So, how can you handle things, start to finish, with a boss that is a little less organized? All of these ideas are, of course, dependent on your relationship, your role, and your organization’s culture. We trust your judgement to take what is useful and leave what is not.

  • Forecast Forward. This comes from interviews I conducted for The Together Teammate, where it really crystallized for me that the most effective employees are the people who help others pick their heads up and look into the future for the next few months. Do you observe your manager scrambling to prep for a board meeting? Or perhaps fail to hit that looming grant deadline? Well, maybe in a standing meeting with your manager you could offer to look ahead on the calendar 2-3 months together to identify items that are coming.

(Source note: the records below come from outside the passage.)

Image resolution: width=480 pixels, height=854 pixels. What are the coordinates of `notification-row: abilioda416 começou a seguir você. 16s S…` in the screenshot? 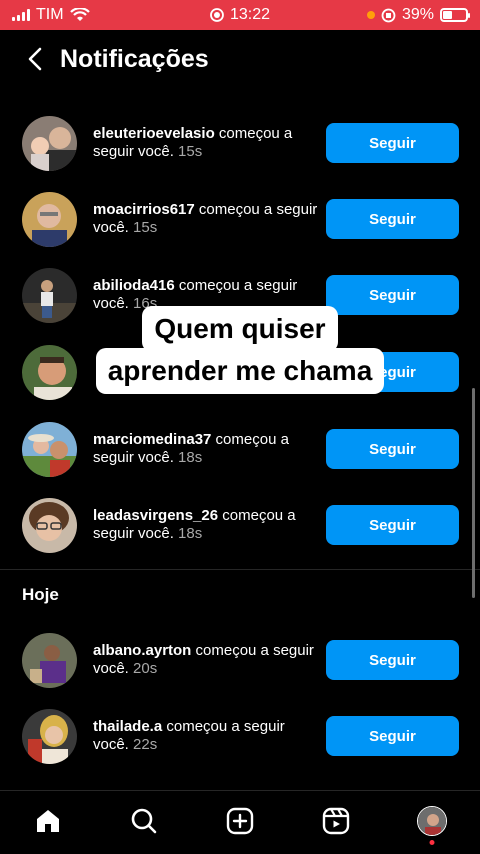 It's located at (240, 295).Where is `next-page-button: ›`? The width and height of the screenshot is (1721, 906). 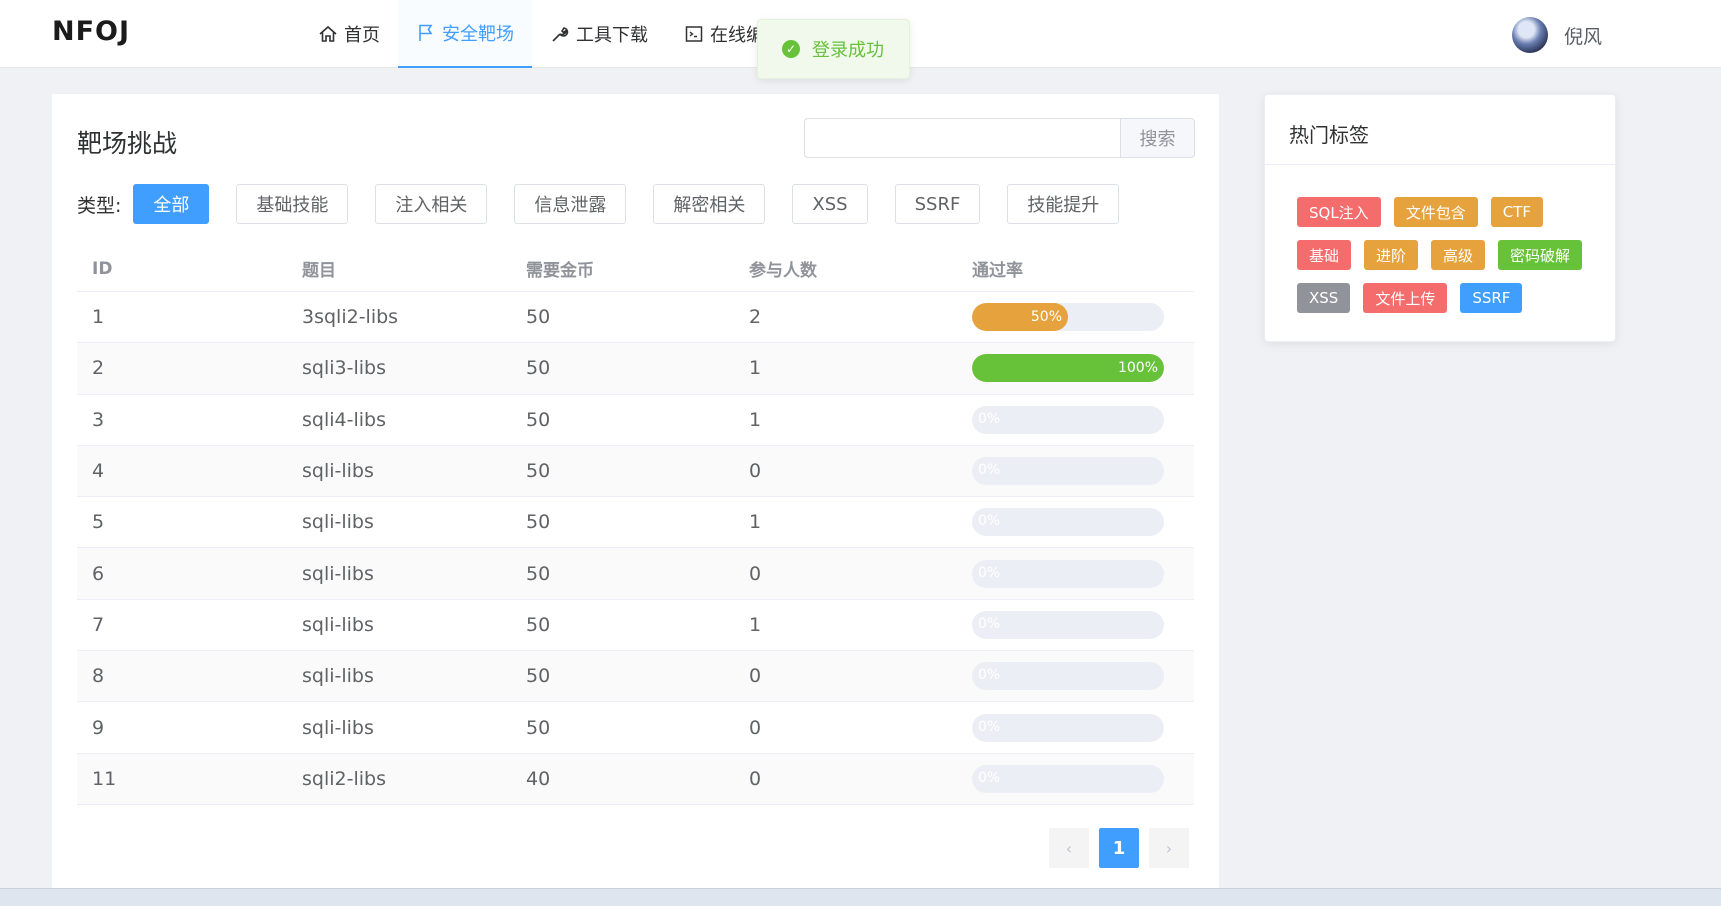
next-page-button: › is located at coordinates (1169, 848).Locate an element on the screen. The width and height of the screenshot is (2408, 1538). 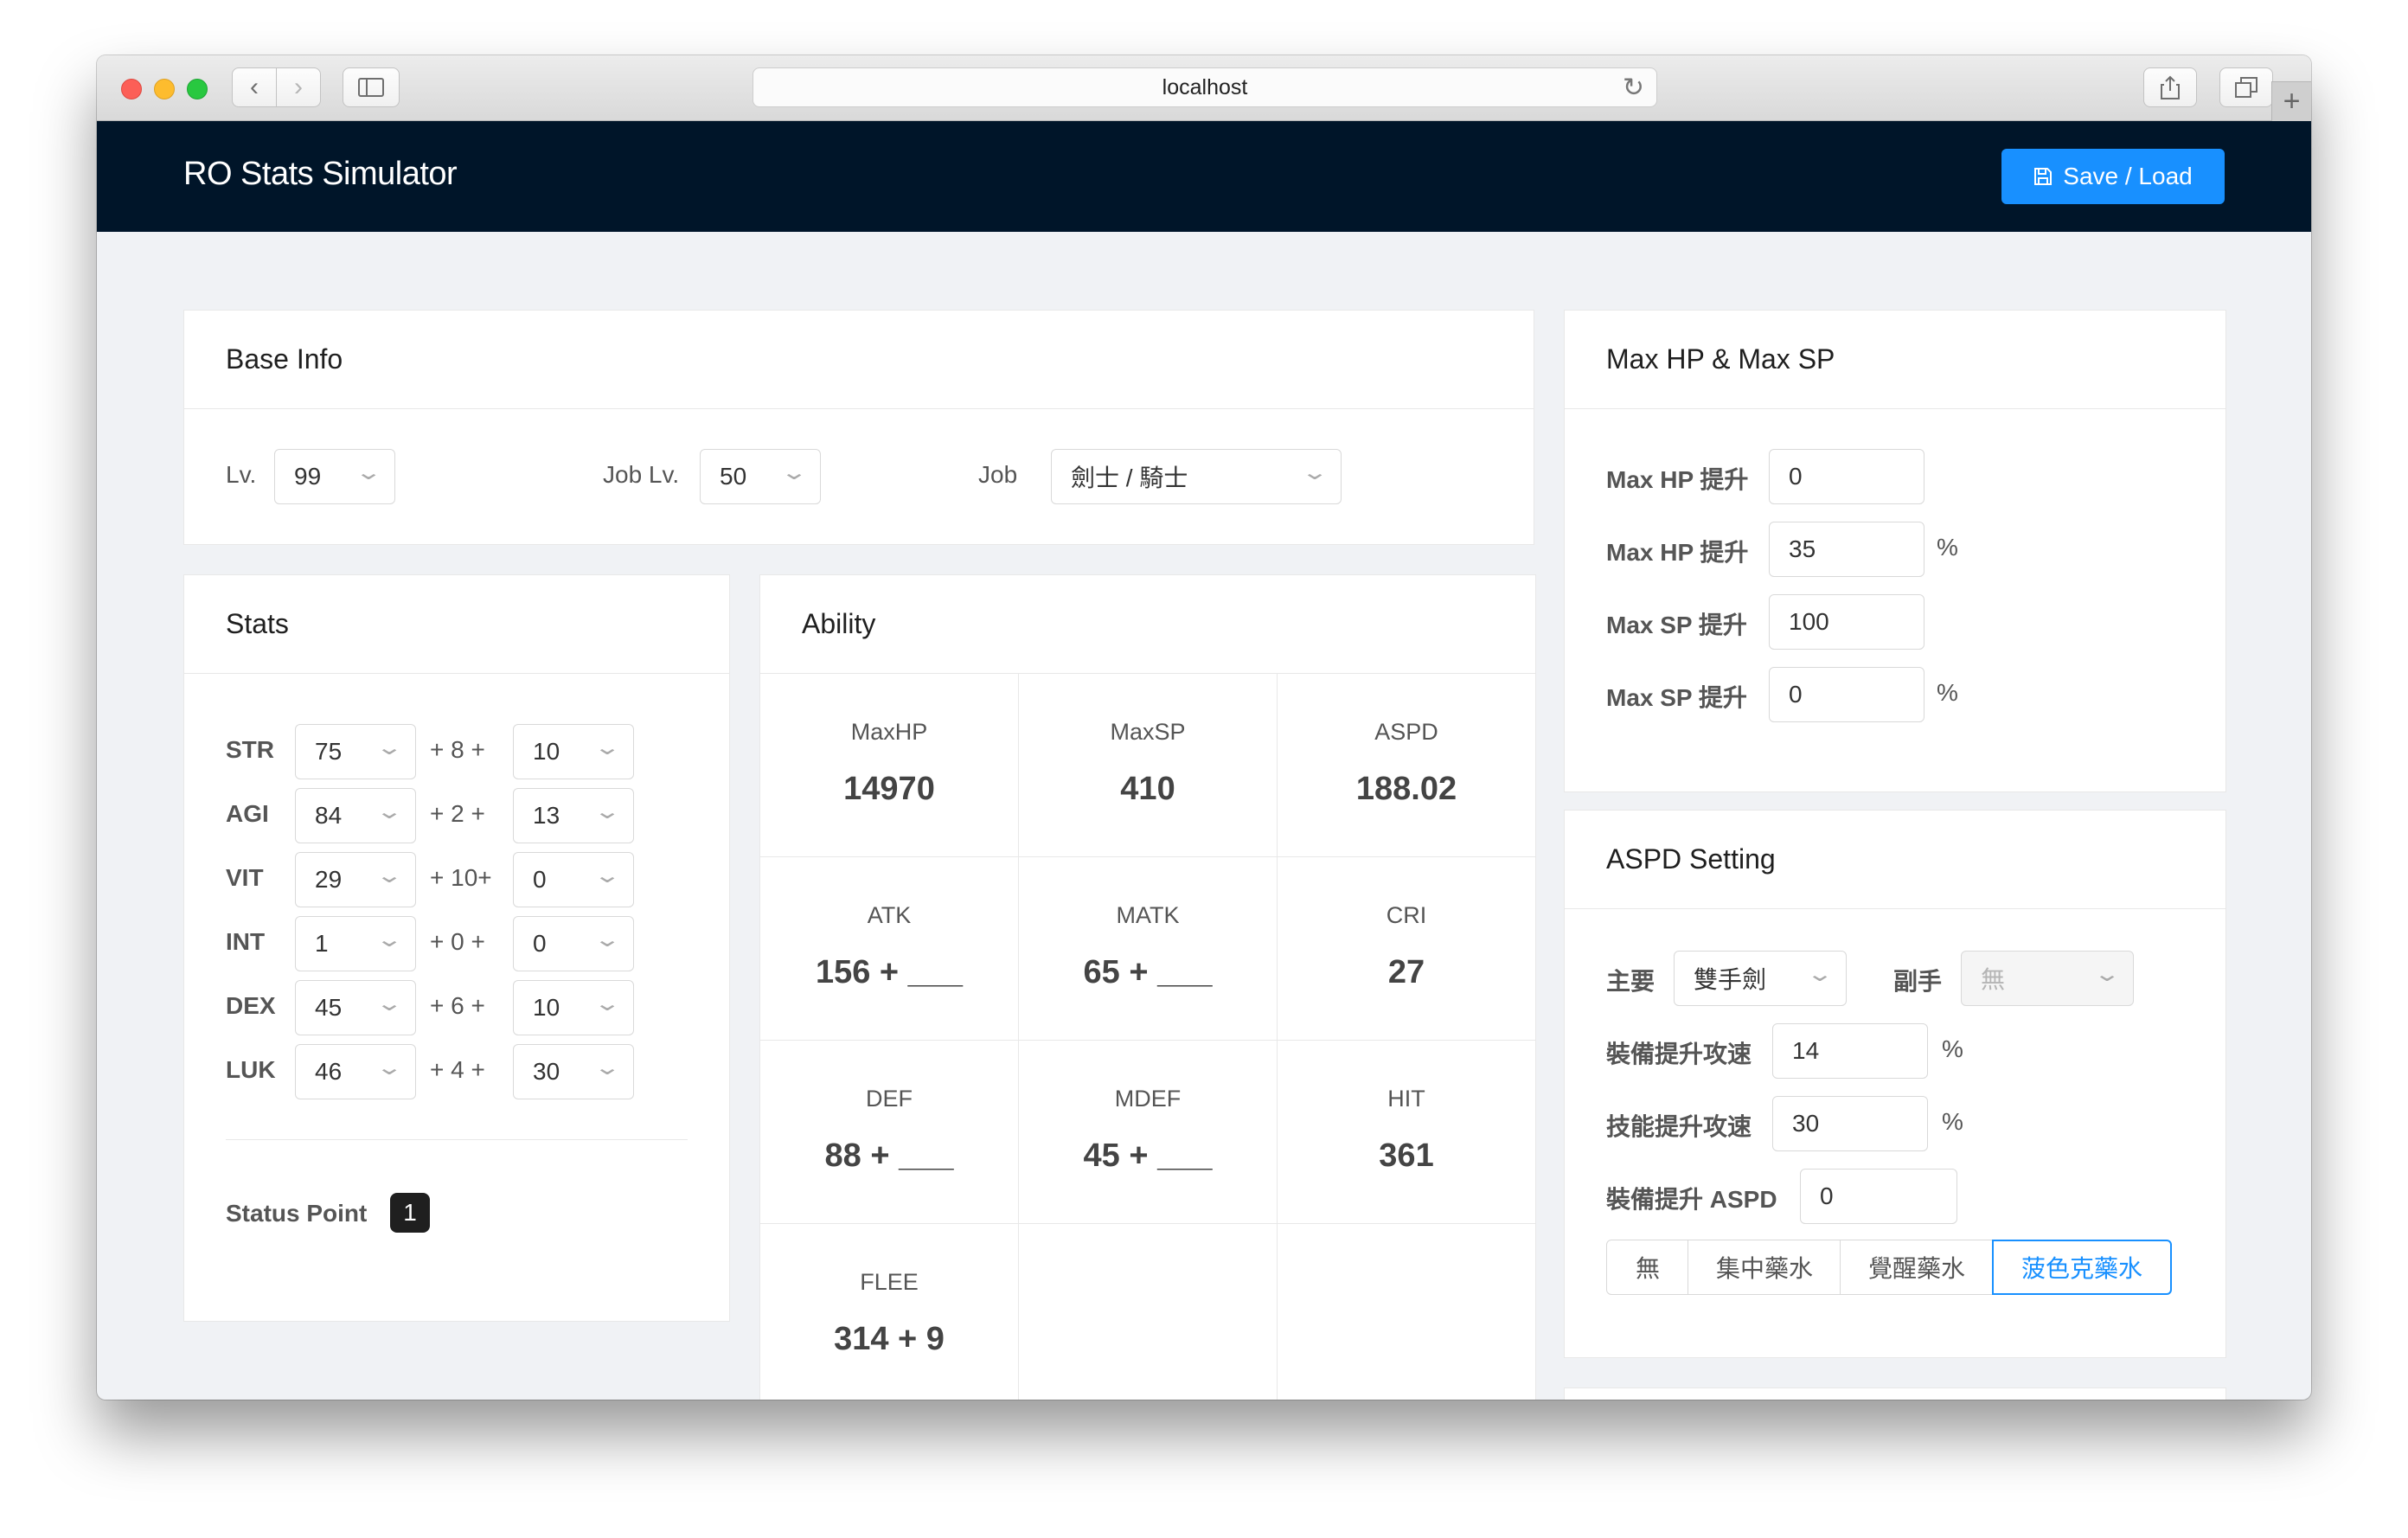
stat-base-select: 45 ⌄ is located at coordinates (356, 1008).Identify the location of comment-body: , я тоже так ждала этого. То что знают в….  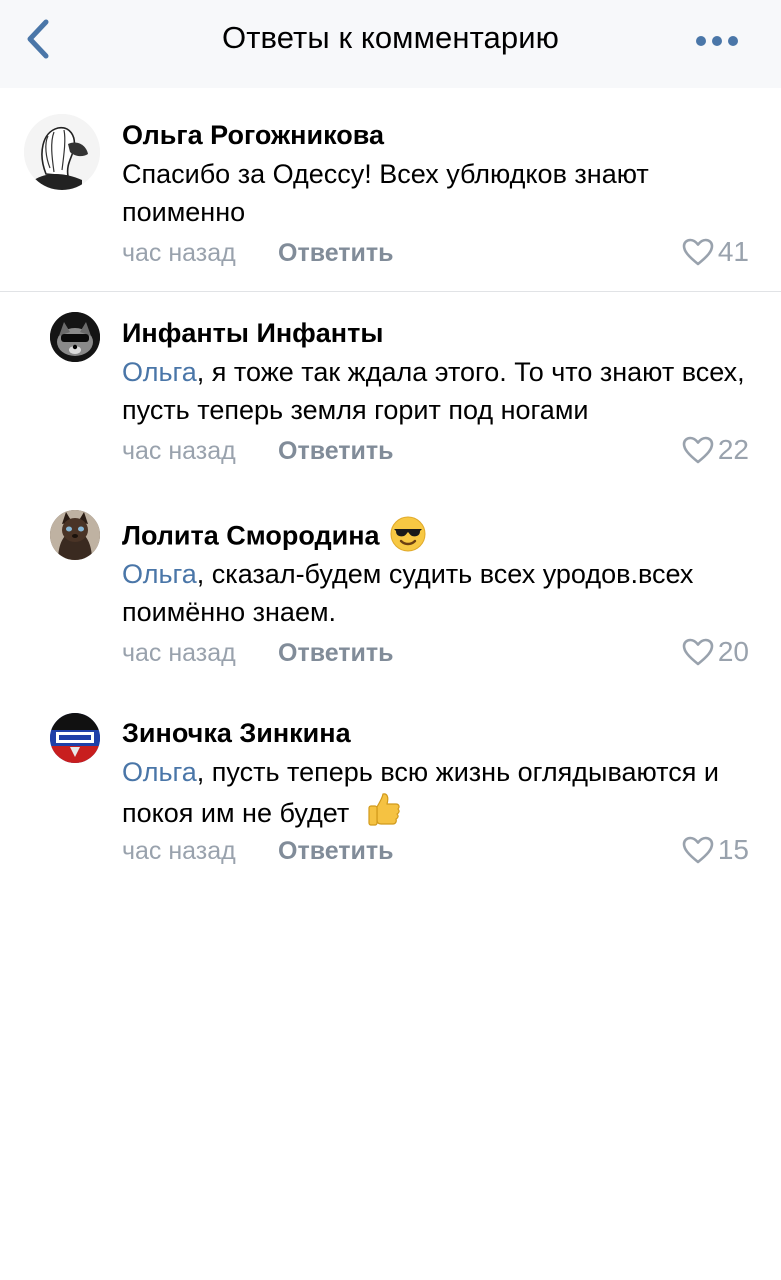
(434, 391).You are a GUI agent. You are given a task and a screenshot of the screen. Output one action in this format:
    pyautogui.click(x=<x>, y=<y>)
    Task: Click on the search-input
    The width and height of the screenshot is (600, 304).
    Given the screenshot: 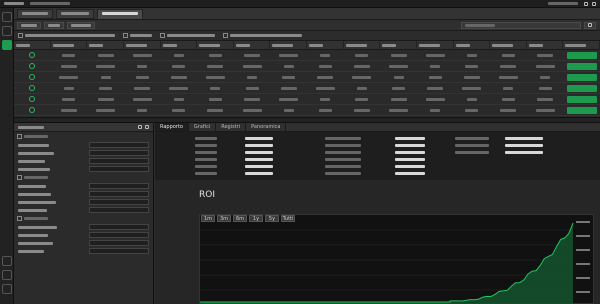 What is the action you would take?
    pyautogui.click(x=521, y=25)
    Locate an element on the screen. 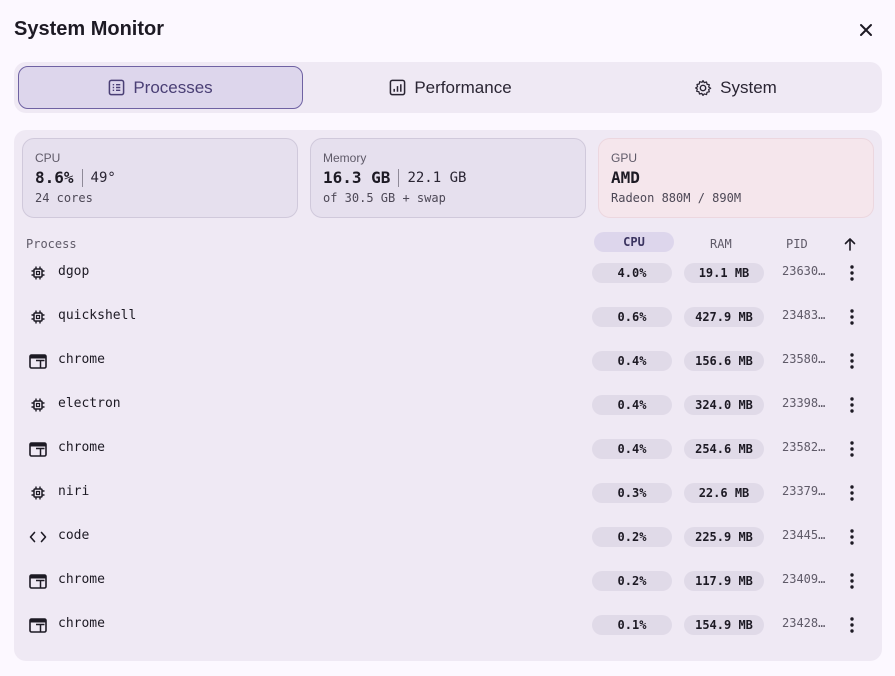 The width and height of the screenshot is (895, 676). tab-bar: Processes Performance System is located at coordinates (448, 88).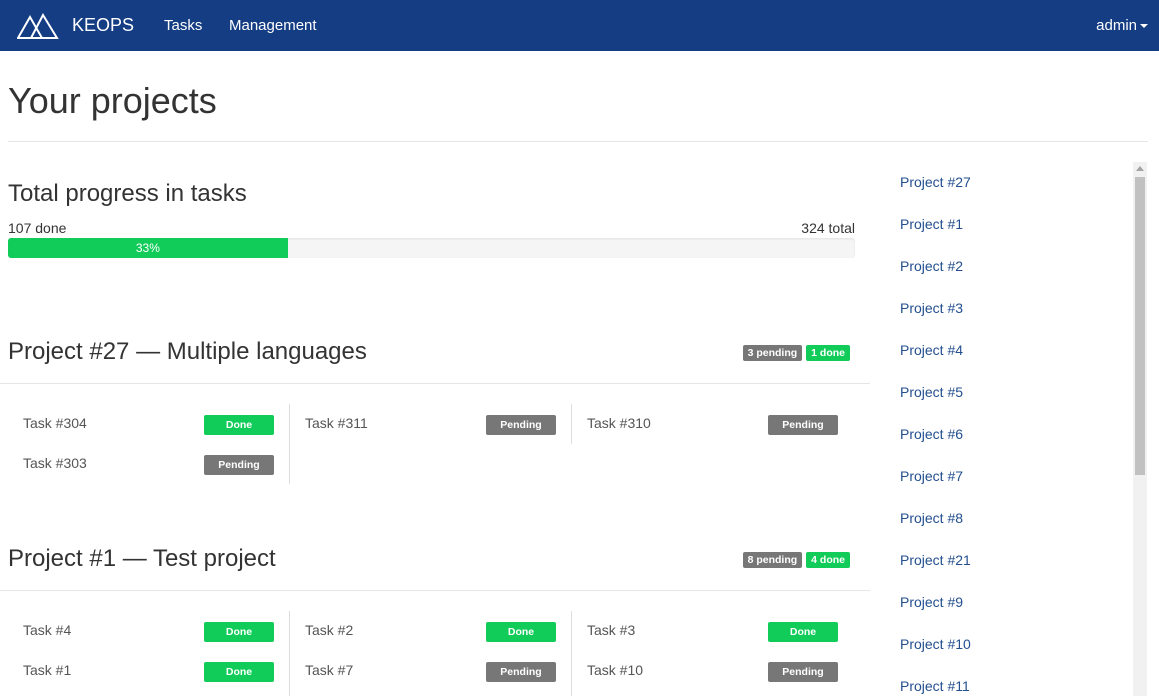 The height and width of the screenshot is (696, 1159). I want to click on scroll-up-arrow-icon, so click(1140, 168).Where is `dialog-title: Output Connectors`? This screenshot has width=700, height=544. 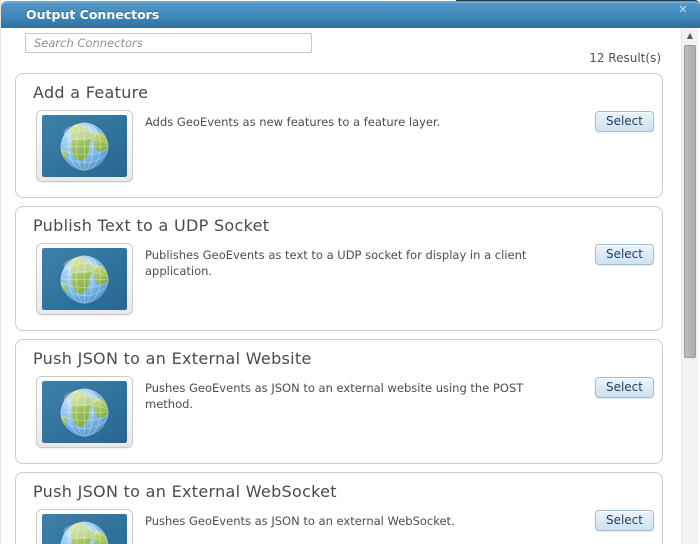
dialog-title: Output Connectors is located at coordinates (93, 14).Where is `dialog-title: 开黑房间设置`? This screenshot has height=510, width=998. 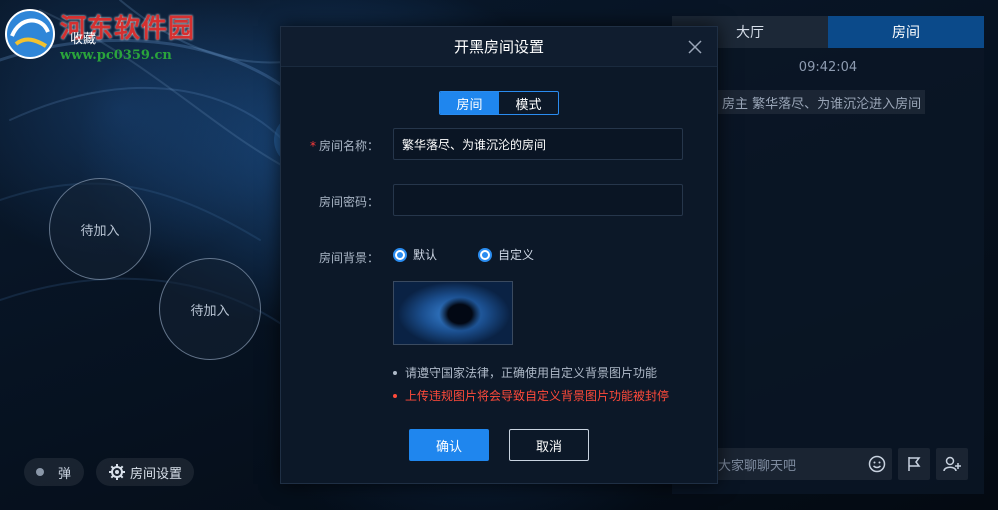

  • Offer Co-Working Time. Sometimes your manager or colleagues just have plain old too much to do! In the case where you have assigned tasks you need to have completed, you could offer up co-working time to do the work in the moment. I once coached the CEO of a larger urban school district, and he asked that his secretary give him daily “study hall” time where he could complete some seemingly small, but incredibly important tasks. I have also seen teams end meetings 10 minutes early so everyone can complete their next steps right away.
  • Determine Best Assignment Method. Let’s assume your boss (and you) have a lot coming at you in different directions. . . email, Slack, Teams, meeting notes, and so on. And you have a lot you need to have your manager sign off on. Observe, or better yet, ask directly: how do they wish to have you assign them work? For example, you might need feedback on a retreat agenda. Well, maybe you have observed your boss take home a folder of items to read each night. Offer to print that agenda, pop a post-it note on it with what you want input on, and ask them to snap a picture when done – and you are off and running. Or are your emails not getting returned? Offer a 10-minute end-of-day check-in where you can walk through anything that could have been an email.
  • Use Sentence Starters. Maybe your manager’s lack of organization impacts your previously set priorities for the week. All your Togetherness goes out the window when your manager blows up your weekly plan. When those last-minute scrambles come up, it can be helpful to have a set of questions at the tip of your tongue to help actually assess the level of emergency. For example, you may say, “Is this a right-now problem, a by end-of-day problem, or a by end-of-week problem?” or “What is the key information you are trying to convey with this data request?” By asking thoughtful questions, you can be a co-determinant of the level of priority of the task.
  • Make the Most of Your Meetings. Assuming you have a 1:1 meeting with your manager (if not, please see below), take the time to prepare a detailed agenda, have a mechanism to take actionable notes, ensure relevant documents are open or printed, and comb through all of the items you have asked him / her to take action on since you last met, to discover any that still need to be addressed. This may seem a little “extra,” but since you are in charge of moving the work ahead, this preparation will make sure nothing slips through the cracks.
  • Have a Courageous Conversation. Sometimes people simply do not realize the weight or lift of their request until shared with them. It could be a request for a report is a 10-hour project, and your boss doesn’t realize the amount of time it will take (because you are great at making things look effortless!). It could be helpful to share the impact of the request (oh, well, this other item may get delayed) or share thoughts on the delivery mechanism (hey, if we have a last-minute change, could it come via phone call?). This one may not always be easy, which is why I have it listed last, but it could ward off some the larger challenges.

So, without naming names, any other ways you have helped a boss stay Together? Or at least, helped their lack of Togetherness have a minimal impact on your own Togetherness?